Uluru (Ayers Rock). A visit to this monolithic rock, the world’s greatest, is an awesome experience. It is composed of a type of sandstone that has been exposed through folding, faulting, the erosion of rock and infill. At the base are caves, inlets and overhangs formed by chemical degradation and erosion. Formerly known as Ayers Rock, Uluru rises from the surrounding plains and belongs to the Anangu Aboriginal people for whom it holds a special spiritual significance. In an isolated spot 280 miles (450km) from Alice Springs, the power of the rock draws hundreds of visitors taken on tours by Aboriginal guides who explain the monolith’s importance in Aboriginal culture. Some opt for the 1,142ft (348m) climb to the top, which takes about 45 minutes and is not for the faint-hearted.
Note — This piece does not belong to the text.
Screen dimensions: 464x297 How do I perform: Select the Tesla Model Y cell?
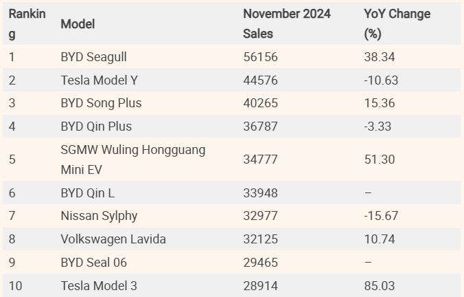point(99,80)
It’s recommended to view Uluru at different times of the day – part of the magic of the rock is its constant colour changes in different lights, particularly at sunrise and sunset. You can take a camel tour of the outback at Uluru, or enjoy an unforgettable flight in a light aircraft or helicopter for a bird’s eye view of the monolith. About 19 miles (30km) from Uluru is another fascinating geological formation on the desert landscape. Known as Kata Tjuta (formerly known as the Olgas), these comprise 36 domes of red-brown earth, the tallest of which, Mount Olga, is 656ft (200m) taller than Uluru. There is also an Aboriginal cultural centre and an arts and craft centre, along with restaurants, swimming pools, galleries, supermarket, medical centre and post office.